The structure of the methacrylic acid ester resin that can be blended in the resin sheet of the present embodiment is not particularly limited as long as it is a vinyl polymer based on the methacrylic acid ester monomer. Examples of the methacrylic acid ester monomer include methyl methacrylate, ethyl methacrylate, propyl methacrylate, butyl methacrylate, pentyl methacrylate and hexyl methacrylate, and methyl methacrylate is particularly preferable. Further, the alkyl group such as propyl group, butyl group, pentyl group and hexyl group in the methacrylate ester monomer may be linear or branched. Further, this methacrylic acid ester resin is a monomer unit derived from known vinyl compounds other than methacrylic acid ester such as acrylic acid ester, styrene, ethylene, butadiene, α-methylstyrene, acrylonitrile, acrylic acid and propylene. May have.

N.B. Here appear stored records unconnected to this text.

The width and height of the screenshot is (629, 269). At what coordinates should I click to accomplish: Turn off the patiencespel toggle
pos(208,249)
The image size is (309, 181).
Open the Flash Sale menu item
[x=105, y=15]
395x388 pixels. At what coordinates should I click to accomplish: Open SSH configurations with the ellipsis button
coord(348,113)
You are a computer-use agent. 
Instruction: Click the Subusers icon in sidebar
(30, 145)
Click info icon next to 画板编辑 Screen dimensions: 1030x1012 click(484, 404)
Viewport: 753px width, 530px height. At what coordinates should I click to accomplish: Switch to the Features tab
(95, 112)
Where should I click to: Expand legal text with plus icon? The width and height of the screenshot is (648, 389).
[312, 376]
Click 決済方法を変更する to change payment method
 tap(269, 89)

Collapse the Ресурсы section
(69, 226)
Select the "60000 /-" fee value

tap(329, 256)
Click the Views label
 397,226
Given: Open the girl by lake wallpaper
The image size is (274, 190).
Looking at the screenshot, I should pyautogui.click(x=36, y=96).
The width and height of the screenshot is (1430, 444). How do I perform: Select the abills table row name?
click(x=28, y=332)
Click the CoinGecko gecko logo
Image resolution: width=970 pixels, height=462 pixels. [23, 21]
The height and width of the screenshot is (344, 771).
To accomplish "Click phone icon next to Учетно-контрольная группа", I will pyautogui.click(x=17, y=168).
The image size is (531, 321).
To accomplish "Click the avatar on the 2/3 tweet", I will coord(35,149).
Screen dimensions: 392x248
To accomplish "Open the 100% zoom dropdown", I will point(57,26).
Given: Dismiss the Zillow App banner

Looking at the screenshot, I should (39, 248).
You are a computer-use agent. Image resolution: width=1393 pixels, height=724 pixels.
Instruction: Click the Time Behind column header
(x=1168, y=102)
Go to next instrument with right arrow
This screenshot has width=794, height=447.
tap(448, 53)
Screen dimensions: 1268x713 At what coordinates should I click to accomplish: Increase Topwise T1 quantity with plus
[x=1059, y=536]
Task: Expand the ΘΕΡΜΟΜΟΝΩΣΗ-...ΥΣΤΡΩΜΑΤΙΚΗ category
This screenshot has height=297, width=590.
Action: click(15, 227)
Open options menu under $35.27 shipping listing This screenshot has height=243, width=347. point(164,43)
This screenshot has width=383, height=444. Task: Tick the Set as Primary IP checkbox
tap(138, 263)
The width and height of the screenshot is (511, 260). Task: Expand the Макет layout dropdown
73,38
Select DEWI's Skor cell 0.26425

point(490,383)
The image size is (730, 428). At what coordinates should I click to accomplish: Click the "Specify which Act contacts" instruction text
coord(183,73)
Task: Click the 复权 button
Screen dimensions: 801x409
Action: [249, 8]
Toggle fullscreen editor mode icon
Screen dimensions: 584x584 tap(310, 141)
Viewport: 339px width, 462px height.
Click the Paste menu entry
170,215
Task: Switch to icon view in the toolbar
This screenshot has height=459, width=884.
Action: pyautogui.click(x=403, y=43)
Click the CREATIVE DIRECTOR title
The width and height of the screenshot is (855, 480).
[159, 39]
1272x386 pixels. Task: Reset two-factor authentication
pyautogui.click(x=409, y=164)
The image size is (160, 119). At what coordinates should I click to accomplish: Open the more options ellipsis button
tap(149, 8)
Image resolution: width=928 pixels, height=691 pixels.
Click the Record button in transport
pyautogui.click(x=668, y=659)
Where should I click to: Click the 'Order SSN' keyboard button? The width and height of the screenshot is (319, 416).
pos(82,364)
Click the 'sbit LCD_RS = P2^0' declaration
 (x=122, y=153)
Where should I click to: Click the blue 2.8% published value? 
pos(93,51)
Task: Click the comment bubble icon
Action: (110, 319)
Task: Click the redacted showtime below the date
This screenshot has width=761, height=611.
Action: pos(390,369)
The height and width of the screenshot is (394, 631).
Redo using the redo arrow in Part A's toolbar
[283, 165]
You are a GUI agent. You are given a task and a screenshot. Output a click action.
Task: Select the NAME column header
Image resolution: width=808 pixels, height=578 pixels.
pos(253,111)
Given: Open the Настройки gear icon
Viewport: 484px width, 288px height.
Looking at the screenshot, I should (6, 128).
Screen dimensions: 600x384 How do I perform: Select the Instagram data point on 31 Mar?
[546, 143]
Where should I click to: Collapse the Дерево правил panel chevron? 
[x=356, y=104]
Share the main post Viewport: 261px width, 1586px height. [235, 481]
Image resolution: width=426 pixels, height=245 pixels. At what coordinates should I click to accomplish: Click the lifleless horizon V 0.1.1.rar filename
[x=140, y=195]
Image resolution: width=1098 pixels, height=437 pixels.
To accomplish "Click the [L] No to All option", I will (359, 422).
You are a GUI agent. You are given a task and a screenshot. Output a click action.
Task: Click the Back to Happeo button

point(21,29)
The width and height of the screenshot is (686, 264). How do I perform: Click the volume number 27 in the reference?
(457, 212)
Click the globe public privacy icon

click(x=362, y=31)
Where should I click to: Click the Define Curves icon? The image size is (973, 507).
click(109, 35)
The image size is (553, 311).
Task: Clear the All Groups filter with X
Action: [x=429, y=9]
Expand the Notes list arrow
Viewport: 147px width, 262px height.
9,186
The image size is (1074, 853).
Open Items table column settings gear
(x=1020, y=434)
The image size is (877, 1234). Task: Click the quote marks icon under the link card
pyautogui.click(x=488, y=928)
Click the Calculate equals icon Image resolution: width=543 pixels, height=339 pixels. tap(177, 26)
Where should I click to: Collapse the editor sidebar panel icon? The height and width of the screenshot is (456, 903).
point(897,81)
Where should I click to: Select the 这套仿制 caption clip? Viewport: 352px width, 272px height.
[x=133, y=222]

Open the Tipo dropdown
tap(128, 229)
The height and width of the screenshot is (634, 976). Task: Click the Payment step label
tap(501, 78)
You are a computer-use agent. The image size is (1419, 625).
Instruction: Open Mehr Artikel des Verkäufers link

[Mixing ratio of resin components]
The resin component in the resin sheet of the present embodiment contains the above-mentioned fluorine-based resin, or is composed of a fluorine-based resin and a methacrylic acid ester resin. When the resin component is composed of a vinylidene fluoride resin and a methacrylic acid ester resin as the actual component, the blending ratio thereof is a mass ratio of vinylidene fluoride resin: methacrylic acid ester resin = 50: 50 to 100. : 0 is desirable, more preferably vinyl fluoride resin: methacrylic acid ester resin = 60: 40 to 90:10, and even more preferably vinyl fluoride resin: methacrylic acid ester resin = 70: 30. ~ 80:20.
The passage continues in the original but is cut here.